Geen categoriejan 29 2015, 17:00
Op het NRC–klimaatblog van Paul Luttikhuis is een nieuwe dialoogronde over het klimaat gestart. Ik citeer.
Paul Luttikhuis:
Andrew Steer weet het zeker, een klimaatverdrag zoals de wereld dat in 2009 in Kopenhagen nog voor ogen stond, zal er niet komen. Juridisch bindende afspraken, een precieze deal met exact vastgelegde reducties van broeikasgassen per land, is niet meer van deze tijd. De klimaattop in Parijs aan het eind van dit jaar zal een losse verzameling voorstellen, plannen en afspraken opleveren. Steer is directeur van het 'World Resources Institute' (WRI). Hij was vorige week in Nederland – samen met Shell topman Chad Holliday en de Mexicaanse oud-president Felipe Calderón – om met politici en bedrijfsleven te spreken over het prestigieuze internationale rapport 'Better Growth, Better Climate', dat in september vorig jaar op de klimaattop in New York werd gepresenteerd. Het interview biedt een uitstekende aanleiding voor een debat over de haalbaarheid van klimaatbeleid. Wordt het niet te duur? Is de weerstand niet te groot? heeft het zin? Kunnen we niet beter wachten?
Financiering
Ik sprak met Steer en Holliday in het Haagse Vredespaleis, voorafgaand aan een bijeenkomst over de financiering van klimaatbeleid. ... Volgens Chad Holliday, die binnenkort aantreedt als voorzitter van de Raad van Commissarissen bij Shell, heeft een klimaatakkoord alleen kans van slagen als het tegelijkertijd het leven van mensen verbetert: ‘Je kunt mensen dwingen om te stoppen bepaalde dingen te doen, of je kunt ze juist motiveren om andere dingen te doen.
Tot nu toe probeerden we steeds het eerste. Parijs zal het tweede doen. Sta toe dat mensen ondernemen, geef ze vrijheid. Dat is een natuurlijke manier van werken. Het resultaat zal daarmee niet meteen optellen tot twee graden.

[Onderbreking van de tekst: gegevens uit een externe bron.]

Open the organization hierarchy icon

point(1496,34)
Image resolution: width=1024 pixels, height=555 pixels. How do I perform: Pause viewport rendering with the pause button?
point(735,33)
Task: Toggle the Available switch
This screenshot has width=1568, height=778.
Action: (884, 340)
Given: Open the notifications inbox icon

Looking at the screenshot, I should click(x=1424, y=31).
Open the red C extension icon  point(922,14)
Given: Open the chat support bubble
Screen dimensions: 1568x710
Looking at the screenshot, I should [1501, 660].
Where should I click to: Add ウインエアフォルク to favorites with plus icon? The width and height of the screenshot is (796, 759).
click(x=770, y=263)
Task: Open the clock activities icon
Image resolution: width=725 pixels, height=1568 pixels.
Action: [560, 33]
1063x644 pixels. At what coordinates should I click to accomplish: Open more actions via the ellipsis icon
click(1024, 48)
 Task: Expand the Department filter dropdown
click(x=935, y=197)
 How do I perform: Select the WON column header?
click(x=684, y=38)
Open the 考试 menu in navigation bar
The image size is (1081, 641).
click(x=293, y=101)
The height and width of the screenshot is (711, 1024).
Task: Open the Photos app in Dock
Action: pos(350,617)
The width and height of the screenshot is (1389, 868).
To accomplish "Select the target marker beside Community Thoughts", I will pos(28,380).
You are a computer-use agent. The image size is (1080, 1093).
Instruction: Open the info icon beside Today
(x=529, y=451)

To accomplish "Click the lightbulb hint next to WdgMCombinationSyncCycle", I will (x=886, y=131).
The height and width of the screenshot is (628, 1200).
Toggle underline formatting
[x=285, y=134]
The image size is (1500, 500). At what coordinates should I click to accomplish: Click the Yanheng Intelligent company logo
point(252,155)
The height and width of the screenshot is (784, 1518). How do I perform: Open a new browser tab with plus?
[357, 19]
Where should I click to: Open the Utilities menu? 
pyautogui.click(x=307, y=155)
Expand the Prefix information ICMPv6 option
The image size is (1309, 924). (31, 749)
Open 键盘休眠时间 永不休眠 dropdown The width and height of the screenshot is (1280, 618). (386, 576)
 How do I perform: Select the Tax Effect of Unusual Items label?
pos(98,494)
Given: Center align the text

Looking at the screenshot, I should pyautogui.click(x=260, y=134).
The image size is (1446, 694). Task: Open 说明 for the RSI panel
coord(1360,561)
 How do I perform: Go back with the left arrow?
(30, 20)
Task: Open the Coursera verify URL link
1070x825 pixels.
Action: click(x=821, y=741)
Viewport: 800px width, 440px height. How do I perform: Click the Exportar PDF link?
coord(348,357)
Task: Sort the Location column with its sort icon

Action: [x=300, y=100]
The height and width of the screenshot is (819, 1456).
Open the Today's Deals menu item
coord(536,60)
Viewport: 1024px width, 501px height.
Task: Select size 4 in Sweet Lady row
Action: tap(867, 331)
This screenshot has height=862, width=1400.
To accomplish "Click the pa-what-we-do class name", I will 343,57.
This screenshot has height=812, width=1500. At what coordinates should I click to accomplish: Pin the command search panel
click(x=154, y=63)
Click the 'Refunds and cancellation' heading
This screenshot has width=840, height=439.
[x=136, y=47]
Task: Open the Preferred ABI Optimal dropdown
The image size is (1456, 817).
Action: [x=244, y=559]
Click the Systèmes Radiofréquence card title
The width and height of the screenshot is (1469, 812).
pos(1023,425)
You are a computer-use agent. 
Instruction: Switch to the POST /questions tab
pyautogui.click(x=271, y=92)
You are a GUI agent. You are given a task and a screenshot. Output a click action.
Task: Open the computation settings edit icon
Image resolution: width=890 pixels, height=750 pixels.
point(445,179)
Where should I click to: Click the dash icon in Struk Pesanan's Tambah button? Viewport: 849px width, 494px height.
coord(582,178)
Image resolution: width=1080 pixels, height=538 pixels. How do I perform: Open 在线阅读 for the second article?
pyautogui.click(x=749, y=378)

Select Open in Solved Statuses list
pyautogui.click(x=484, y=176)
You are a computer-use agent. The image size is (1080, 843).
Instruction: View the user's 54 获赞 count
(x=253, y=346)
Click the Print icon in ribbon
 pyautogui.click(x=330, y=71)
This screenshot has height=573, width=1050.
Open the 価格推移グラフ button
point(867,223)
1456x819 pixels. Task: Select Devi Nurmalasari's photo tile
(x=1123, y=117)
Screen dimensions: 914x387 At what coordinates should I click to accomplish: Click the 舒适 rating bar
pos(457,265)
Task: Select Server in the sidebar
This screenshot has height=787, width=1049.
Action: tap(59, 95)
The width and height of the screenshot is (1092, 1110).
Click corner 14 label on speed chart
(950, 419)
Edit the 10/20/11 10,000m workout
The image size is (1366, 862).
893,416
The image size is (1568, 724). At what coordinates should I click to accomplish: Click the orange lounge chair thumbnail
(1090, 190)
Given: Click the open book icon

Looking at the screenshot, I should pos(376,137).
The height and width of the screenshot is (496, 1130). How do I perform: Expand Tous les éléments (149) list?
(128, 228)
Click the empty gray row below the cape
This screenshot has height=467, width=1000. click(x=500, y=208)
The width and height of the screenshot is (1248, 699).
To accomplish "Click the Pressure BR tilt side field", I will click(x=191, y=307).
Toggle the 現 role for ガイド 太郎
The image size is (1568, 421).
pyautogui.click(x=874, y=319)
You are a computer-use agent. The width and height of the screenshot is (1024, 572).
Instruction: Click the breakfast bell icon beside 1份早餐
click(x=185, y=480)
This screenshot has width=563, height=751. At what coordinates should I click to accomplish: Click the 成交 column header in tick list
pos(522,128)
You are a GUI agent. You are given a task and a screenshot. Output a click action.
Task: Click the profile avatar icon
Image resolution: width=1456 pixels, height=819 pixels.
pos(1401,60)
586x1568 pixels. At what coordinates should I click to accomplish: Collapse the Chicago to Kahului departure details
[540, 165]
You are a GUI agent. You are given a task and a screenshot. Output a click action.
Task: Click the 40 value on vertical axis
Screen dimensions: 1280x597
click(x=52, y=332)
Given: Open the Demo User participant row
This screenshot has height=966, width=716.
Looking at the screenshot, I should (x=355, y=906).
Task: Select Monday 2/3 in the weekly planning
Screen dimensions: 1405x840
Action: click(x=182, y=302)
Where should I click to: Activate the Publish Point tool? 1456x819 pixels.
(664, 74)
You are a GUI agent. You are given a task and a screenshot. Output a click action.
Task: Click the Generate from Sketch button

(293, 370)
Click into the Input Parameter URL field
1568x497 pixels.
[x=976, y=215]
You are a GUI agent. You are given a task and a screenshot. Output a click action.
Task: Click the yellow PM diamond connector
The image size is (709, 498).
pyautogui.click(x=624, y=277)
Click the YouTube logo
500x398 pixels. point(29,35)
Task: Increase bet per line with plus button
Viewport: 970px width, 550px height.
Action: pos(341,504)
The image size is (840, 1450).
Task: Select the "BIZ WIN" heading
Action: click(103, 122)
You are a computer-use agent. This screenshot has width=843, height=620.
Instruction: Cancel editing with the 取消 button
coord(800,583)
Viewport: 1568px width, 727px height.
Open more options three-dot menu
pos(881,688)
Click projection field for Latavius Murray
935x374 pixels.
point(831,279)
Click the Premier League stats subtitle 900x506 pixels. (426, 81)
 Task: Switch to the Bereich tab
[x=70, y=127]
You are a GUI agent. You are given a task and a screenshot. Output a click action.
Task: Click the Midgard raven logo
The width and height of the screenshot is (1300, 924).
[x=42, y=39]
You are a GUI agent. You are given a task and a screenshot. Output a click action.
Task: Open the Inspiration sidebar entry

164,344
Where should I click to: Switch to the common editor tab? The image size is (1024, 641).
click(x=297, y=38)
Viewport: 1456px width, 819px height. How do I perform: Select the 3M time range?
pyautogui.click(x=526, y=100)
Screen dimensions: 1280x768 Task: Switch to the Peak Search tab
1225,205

Daarom hoort er één belangrijke voorwaarde bij: we moeten goed meten wat er gebeurt, we moeten er zeker van zijn dat het er niet alleen op papier goed uitziet.’ Andrew Steer voegt daar het ‘financiële verhaal’, zoals hij dat noemt, aan toe. Ook dat zal er vermoedelijk anders uitzien dan sommigen denken: ‘Het wordt geen ouderwetse overdracht van 100 miljard dollar aan belastinggeld uit rijke landen dat vloeit naar regeringen van arme landen. Het zou mooi zijn als dat geld er was, maar het is er niet. Er zal een veel bescheidener bedrag beschikbaar zijn van ‘echt geld’. En verder een meer volwassen pakket waarbij rijke en arme landen gezamenlijk slimme businessmodellen creëren met investeringen die leiden tot meer technologie, meer werk, en een groenere toekomst.’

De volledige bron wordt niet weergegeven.